Most hairstylists are very good at what they do, capable of creating masterpieces using a pair of scissors and some hair dye. Unfortunately, everything can't go well all the time, and sometimes clients will leave salons looking worse than when they arrived. If a stylist mangled your mane, you may be wondering if you can sue for damages. You can, but you may run into a few challenges. Here's what you need to know.
You May Not Collect Much Cash
Possibly the top issue you'll run into with this type of case is you may not be awarded enough money to make the lawsuit worthwhile. The majority of the time, the most the plaintiff can hope for is a refund of the money paid for the service. There are only a few times when you may be awarded more.
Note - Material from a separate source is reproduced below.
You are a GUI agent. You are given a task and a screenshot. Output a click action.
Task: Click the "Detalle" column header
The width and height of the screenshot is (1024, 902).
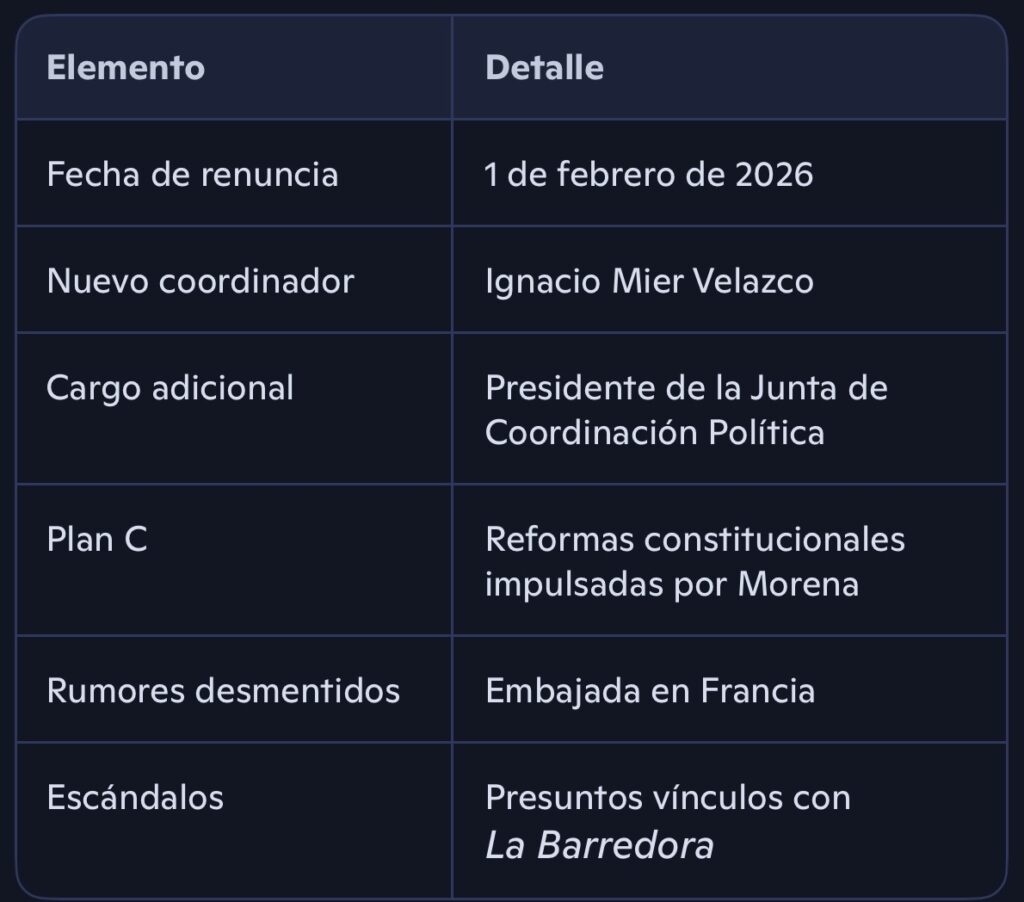coord(544,68)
If the stylist did significant damage to your hair or scalp, you may be awarded money to fix the problem. This may mean cash for medical treatment to restore your scalp and or wigs/extensions to cover your hair while it grows back. You may be awarded some money for emotional distress if your hair causes you significant embarrassment.
Another way you may be awarded more than a refund is if you lose opportunities because of your appearance. This applies mostly to people whose appearance is critical to their jobs or businesses. For instance, if a bad haircut caused you to be passed over for an employment opportunity, you could sue for the value of that loss. However, you would need to prove that it was the hairstyle and not anything else that resulted in the adverse outcome.
Otherwise, you may end up paying a lot of money in legal fees for little return. Therefore, it's important to carefully consider whether suing would be worthwhile.
It May Be Hard to Find an Attorney
Even if you feel the case is worth pursuing, another challenge you may face is finding an attorney to represent you. Depending on the circumstances, a lawyer may consider the case too frivolous to pursue and decline to represent you, even if you agree to pay their hourly rate. Lawyers can actually get in trouble with the court for filing frivolous cases, and so may decline to take yours because he or she doesn't want to inadvertently hurt their careers.
You can get around this by filing your case in small claims court and representing yourself. Since the legal costs involved are typically lower, this may be a good option if you are expecting a small award.